1. In the Navigation Pane, right-click the macro that you want to change, and then click Design View on the shortcut menu.

2. Click the If block that you want to modify, or add an If block from the Action Catalog pane.

3. Click the top line of the If block.

4. Type your conditional expression in the box, or click the Build button next to the expression box to launch the Expression Builder.

Note: The expression you type must be Boolean, meaning it is either True or False. The macro actions within the If block run only when the condition is True.

## Group and sort data in reports

You use the Group, Sort, and Total pane to define grouping levels and sorting orders for the data in a report. Most typically, you group or sort on a field that you select from a list. However, if you want to group or sort on a calculated value, you can enter an expression instead.

Grouping is the process of combining columns that contain duplicate values. For example, suppose that your database contains sales information for offices in different cities, and that one of the reports in your database is named "Sales by City." The query that provides the data for that report groups the data by your city values. This type of grouping can make your information easier to read and understand.

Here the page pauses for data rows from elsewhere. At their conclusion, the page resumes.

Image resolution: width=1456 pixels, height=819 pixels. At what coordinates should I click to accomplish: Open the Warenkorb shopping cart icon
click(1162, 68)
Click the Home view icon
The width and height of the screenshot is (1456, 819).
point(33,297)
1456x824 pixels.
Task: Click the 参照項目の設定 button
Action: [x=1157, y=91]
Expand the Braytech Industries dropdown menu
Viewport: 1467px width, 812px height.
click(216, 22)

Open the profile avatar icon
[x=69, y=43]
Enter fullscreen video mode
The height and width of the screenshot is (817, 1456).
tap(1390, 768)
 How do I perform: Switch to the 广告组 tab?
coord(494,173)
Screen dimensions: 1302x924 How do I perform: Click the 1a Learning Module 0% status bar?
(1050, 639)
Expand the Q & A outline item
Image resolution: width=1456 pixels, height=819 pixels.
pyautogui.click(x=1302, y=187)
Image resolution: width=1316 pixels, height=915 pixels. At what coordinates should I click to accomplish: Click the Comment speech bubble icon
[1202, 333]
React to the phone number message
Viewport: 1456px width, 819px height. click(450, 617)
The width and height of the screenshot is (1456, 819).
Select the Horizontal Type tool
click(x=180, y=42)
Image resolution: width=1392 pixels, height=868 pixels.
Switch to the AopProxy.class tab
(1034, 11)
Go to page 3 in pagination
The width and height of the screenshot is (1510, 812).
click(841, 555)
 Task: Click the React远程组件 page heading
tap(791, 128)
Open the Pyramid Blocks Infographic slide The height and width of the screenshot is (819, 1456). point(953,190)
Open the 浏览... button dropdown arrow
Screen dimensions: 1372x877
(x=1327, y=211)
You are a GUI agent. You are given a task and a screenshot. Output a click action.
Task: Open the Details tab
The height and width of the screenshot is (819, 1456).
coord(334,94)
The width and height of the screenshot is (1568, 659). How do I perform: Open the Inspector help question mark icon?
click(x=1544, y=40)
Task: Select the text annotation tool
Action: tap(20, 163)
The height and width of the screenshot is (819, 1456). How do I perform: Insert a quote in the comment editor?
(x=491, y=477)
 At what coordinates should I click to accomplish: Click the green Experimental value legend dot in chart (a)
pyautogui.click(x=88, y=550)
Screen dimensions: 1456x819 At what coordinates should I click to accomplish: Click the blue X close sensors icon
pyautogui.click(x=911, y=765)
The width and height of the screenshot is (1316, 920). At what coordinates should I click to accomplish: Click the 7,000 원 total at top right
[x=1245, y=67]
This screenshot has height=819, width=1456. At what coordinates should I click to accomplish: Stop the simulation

In contrast, sorting is the process of imposing a sort order on the rows (the records) in your query results. For example, you can sort records by their primary key values (or another set of values in another field) in either ascending or descending order, or you can sort the records by one or more characters in a specified order, such as alphabetical order.

### Add grouping and sorting to a report

1. In the Navigation Pane, right-click the report that you want to change, and then click Layout View or Design View on the shortcut menu.

2. On the ribbon, click Design, and in the Grouping & Totals group, click Group & Sort.

The Group, Sort, and Total pane appears below the report.

3. To add a grouping level to the report, click Add a group.

4. To add a sort order to the report, click Add a sort.

A new group level or sort order appears in the pane, plus a list of the fields that provide data for the report. This figure shows a typical new group level (grouping on Category) and sort order (sorting on Manufacturer), plus a list that contains the available fields for grouping and sorting:

5. Under the list of available fields, click expression to start the Expression Builder.

6. Enter the expression you want to use in the expression box (the upper box) of the Expression Builder. Make sure that you begin the expression with the equal (=) operator.

### Add an expression to an existing group or sort

1. In the Navigation Pane, right-click the report that you want to change, and then click Layout View or Design View on the shortcut menu.

2. Click the group level or sort order that you want to change.

3. Click the down arrow next to Group on (for grouping levels) or Sort by (for sort orders).

A list that contains the available fields appears.

4. At the bottom of the list that contains the fields, click expression to start the Expression Builder.

5. Type your expression in the expression box (the upper box) of the Expression Builder. Make sure that you begin your expression with the equal (=) operator.